§ Requirement: Rewrite the stretch of entries that opens with the line containing "Click the Sep" and closes with the line containing "tap(457, 710)", requests included, offsetting every coordinate in the answers by -58.

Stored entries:

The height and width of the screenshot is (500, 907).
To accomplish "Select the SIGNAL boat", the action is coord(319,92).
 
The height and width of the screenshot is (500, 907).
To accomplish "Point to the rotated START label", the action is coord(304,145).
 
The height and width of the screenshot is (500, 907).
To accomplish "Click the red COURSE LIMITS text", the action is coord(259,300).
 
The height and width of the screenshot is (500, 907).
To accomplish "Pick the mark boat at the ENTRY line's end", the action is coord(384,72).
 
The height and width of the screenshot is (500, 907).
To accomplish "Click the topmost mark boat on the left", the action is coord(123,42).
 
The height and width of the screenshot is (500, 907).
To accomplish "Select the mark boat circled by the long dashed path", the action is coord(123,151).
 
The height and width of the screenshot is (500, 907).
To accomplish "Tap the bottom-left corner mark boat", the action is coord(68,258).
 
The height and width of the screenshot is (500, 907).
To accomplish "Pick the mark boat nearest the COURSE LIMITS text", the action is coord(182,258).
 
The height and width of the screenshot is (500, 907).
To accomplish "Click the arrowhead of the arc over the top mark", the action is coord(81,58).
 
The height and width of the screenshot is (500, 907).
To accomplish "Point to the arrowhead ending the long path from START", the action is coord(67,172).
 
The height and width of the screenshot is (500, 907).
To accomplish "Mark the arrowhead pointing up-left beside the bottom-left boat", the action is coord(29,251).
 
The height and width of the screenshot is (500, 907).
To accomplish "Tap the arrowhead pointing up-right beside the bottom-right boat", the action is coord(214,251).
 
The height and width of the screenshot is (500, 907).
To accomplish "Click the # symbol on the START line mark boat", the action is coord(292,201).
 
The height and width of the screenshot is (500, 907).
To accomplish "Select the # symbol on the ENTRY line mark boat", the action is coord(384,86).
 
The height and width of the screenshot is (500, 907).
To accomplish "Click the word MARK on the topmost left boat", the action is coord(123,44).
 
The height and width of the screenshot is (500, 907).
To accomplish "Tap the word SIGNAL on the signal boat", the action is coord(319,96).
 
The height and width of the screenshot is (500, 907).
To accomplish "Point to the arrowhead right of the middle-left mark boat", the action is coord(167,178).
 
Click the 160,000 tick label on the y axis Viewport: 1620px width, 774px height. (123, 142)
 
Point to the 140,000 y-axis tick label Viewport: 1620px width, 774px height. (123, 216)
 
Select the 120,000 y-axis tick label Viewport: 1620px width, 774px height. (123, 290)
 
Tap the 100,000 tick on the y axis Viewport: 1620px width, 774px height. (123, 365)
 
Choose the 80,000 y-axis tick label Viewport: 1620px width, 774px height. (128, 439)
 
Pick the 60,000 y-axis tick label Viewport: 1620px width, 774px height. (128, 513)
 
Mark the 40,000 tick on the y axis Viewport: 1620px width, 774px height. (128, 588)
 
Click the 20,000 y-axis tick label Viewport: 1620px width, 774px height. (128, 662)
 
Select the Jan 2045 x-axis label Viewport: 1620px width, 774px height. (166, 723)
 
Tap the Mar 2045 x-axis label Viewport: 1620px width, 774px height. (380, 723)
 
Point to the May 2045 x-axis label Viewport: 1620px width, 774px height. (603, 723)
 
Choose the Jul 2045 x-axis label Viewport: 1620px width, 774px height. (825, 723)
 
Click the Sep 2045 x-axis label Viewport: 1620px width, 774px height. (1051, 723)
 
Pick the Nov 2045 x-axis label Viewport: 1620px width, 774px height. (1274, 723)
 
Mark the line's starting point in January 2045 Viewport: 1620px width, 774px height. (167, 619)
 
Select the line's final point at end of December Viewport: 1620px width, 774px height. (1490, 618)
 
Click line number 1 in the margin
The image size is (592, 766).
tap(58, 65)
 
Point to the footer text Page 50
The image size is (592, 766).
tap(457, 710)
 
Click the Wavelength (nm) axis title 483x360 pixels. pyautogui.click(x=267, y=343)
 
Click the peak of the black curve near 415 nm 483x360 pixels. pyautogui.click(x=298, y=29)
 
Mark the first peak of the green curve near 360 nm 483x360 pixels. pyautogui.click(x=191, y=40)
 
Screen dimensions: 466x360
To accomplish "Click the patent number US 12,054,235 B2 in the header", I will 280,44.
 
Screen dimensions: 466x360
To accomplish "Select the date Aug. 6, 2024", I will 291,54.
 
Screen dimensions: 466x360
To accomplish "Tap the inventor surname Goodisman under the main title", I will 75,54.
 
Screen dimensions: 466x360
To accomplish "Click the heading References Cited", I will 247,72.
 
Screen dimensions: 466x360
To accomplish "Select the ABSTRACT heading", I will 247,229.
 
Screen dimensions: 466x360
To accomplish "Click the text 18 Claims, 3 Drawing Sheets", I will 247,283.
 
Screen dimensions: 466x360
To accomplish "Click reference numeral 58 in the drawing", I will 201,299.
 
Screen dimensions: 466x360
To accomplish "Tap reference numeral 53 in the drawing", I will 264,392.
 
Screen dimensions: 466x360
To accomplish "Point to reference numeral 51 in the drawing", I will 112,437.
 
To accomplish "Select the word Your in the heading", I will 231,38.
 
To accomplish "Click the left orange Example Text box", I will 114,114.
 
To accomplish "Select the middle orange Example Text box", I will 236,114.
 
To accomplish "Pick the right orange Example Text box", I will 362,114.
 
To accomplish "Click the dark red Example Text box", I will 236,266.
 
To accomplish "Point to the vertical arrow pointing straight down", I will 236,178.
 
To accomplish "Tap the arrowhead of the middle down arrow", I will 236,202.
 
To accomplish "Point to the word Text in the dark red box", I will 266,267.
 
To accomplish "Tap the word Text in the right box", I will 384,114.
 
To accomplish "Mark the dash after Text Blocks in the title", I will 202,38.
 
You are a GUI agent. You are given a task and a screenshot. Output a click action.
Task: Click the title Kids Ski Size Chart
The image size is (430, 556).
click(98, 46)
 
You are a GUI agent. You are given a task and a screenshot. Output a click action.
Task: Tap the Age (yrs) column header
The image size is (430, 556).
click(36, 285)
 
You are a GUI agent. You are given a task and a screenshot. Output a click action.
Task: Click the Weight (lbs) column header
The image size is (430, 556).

§ Exercise answer:
Click the Sep 2045 x-axis label Viewport: 1620px width, 774px height. (993, 665)
 
Pick the Nov 2045 x-axis label Viewport: 1620px width, 774px height. (1216, 665)
 
Mark the line's starting point in January 2045 Viewport: 1620px width, 774px height. (109, 561)
 
Select the line's final point at end of December Viewport: 1620px width, 774px height. (1432, 560)
 
Click line number 1 in the margin
The image size is (592, 766).
tap(0, 7)
 
Point to the footer text Page 50
The image size is (592, 766).
tap(399, 652)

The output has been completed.